- How to complete this task -
The answer must be an exact copy of the lines from the one containing "The image size is (1000, 749)." through the last line of the records, with no pictures.

- Dataset excerpts -

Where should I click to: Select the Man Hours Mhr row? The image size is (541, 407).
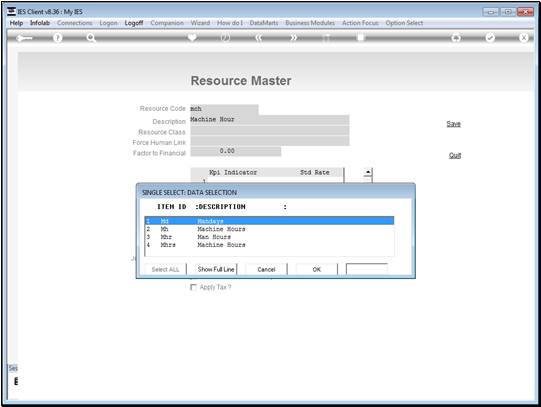click(269, 237)
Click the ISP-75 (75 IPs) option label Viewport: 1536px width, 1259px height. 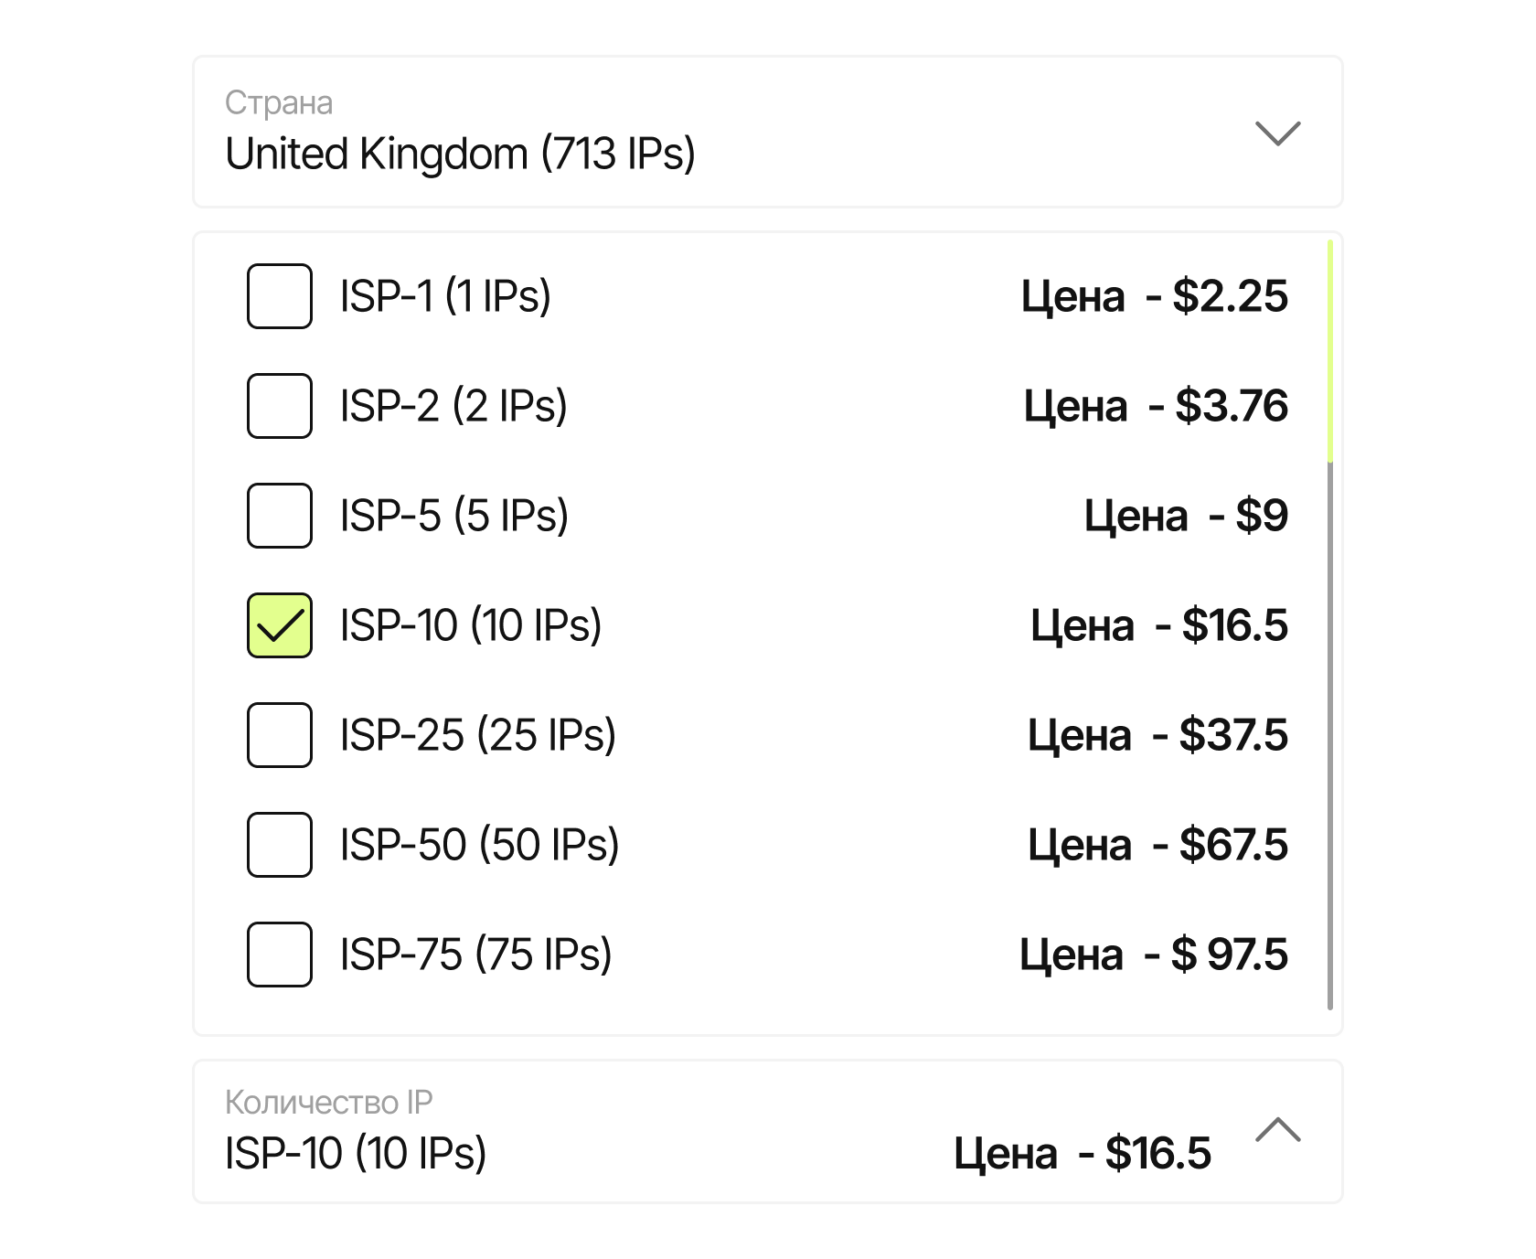[475, 955]
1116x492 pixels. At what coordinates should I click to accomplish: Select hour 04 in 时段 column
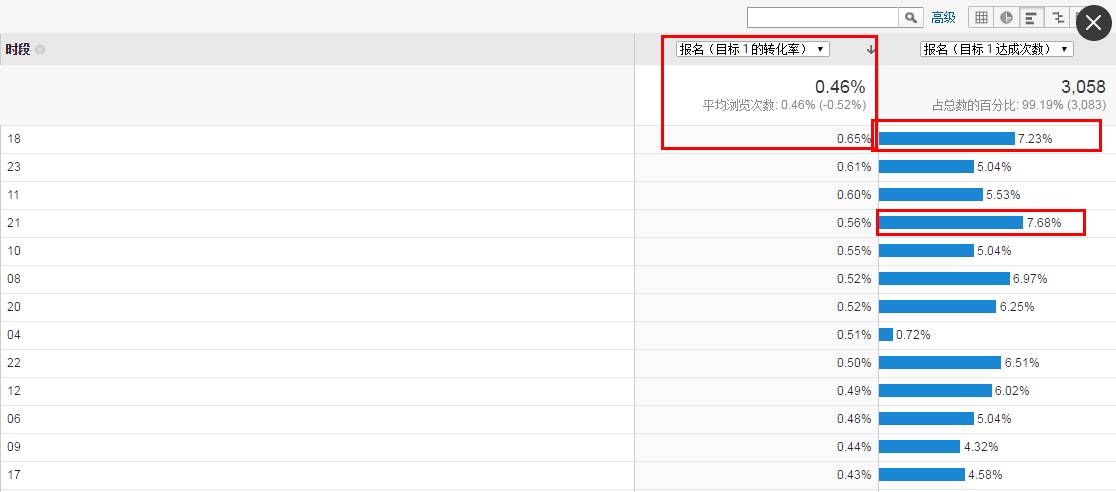click(x=14, y=335)
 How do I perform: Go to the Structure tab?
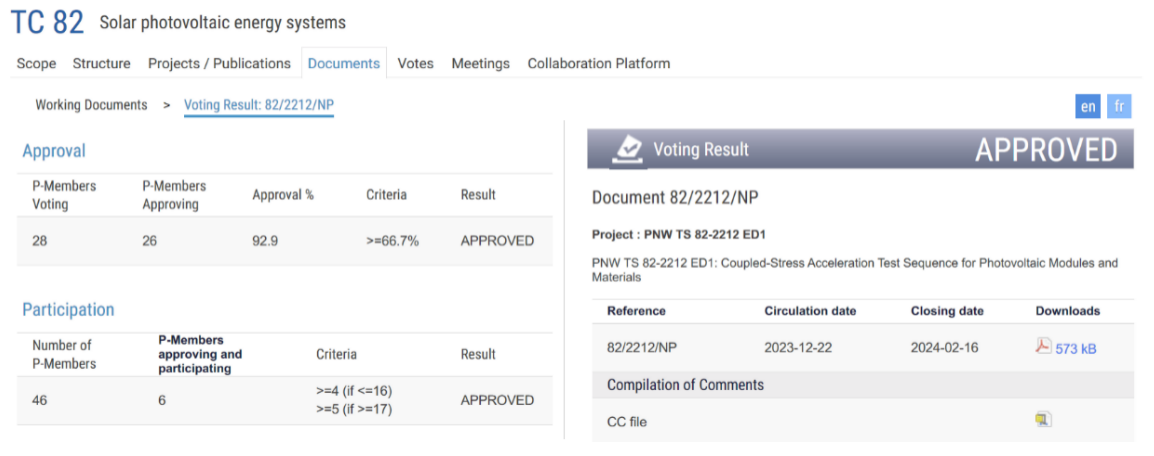(x=101, y=63)
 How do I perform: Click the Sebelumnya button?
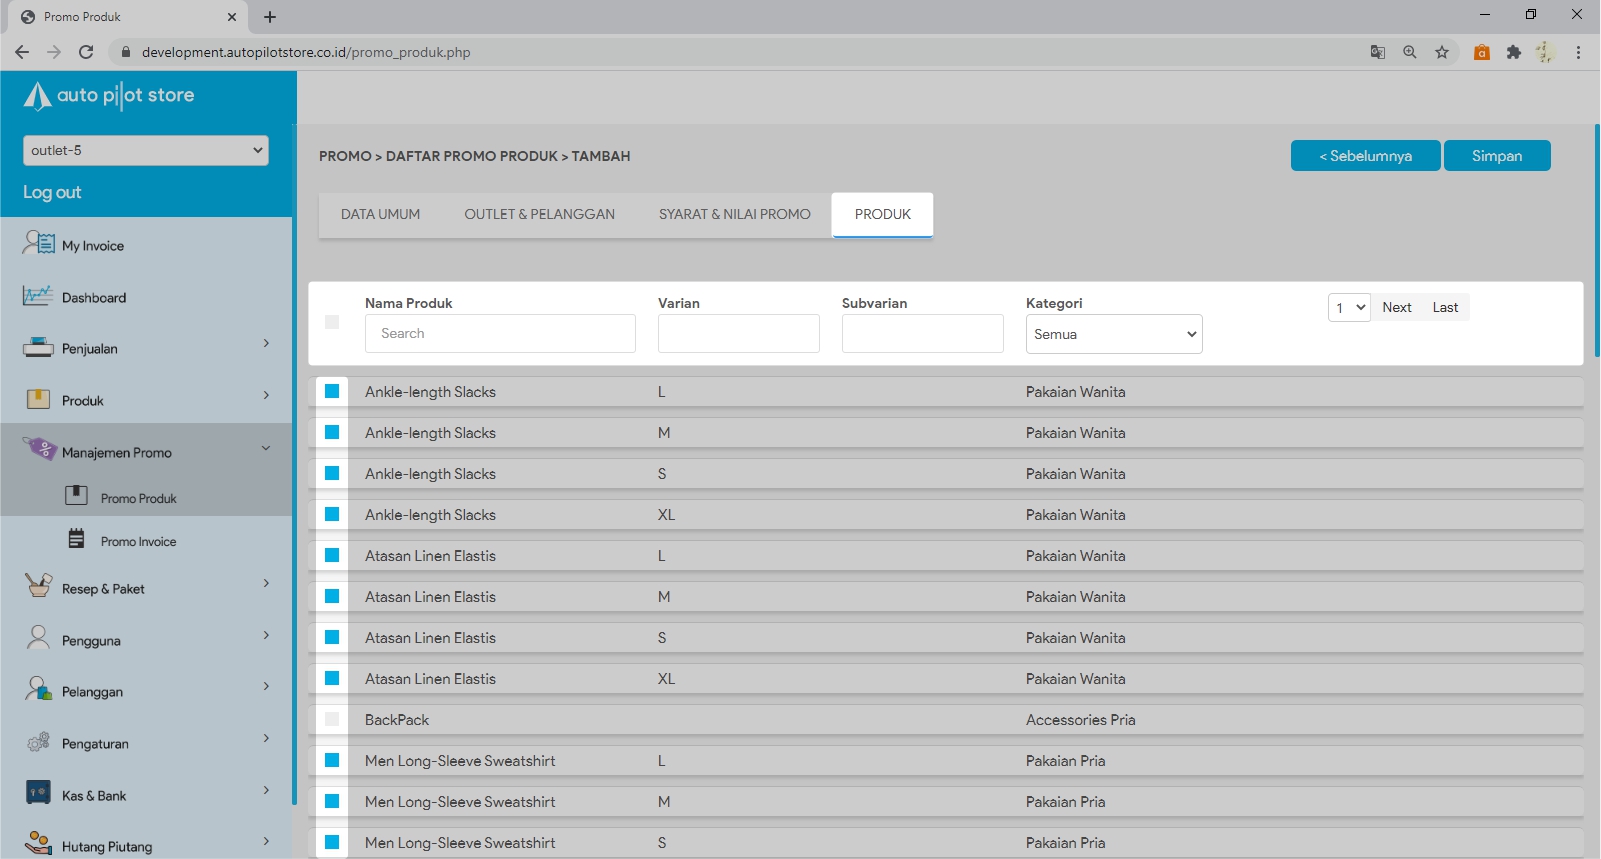[x=1365, y=156]
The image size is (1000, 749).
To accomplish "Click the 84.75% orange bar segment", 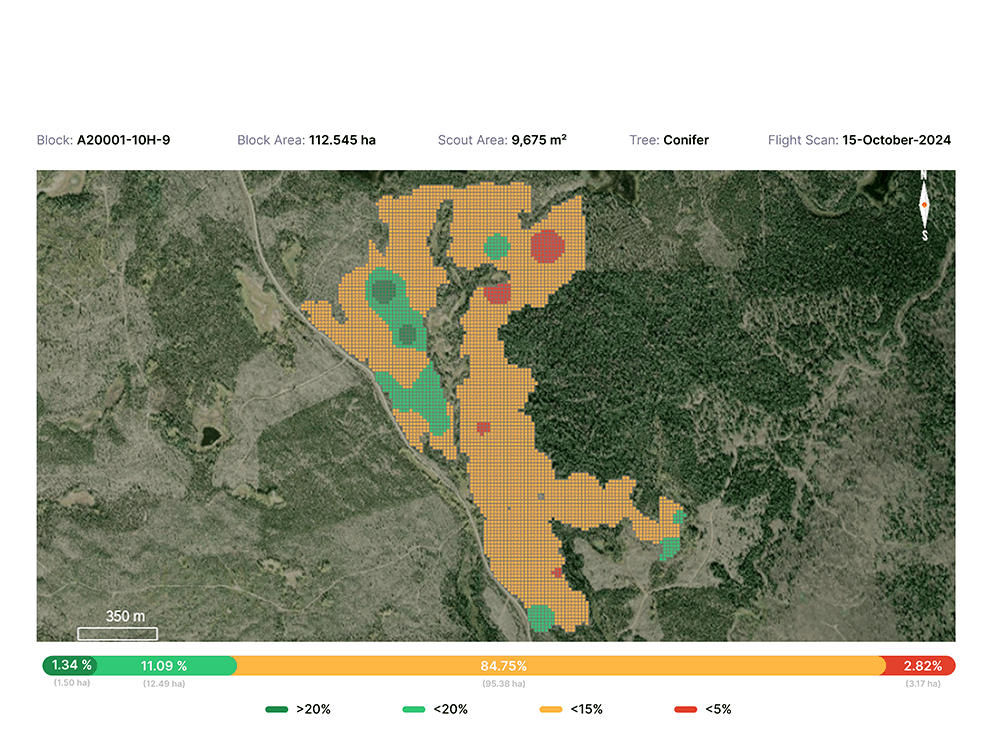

- Exercise answer -
The image size is (1000, 749).
To accomplish "Click the 84.75% orange bar segment", 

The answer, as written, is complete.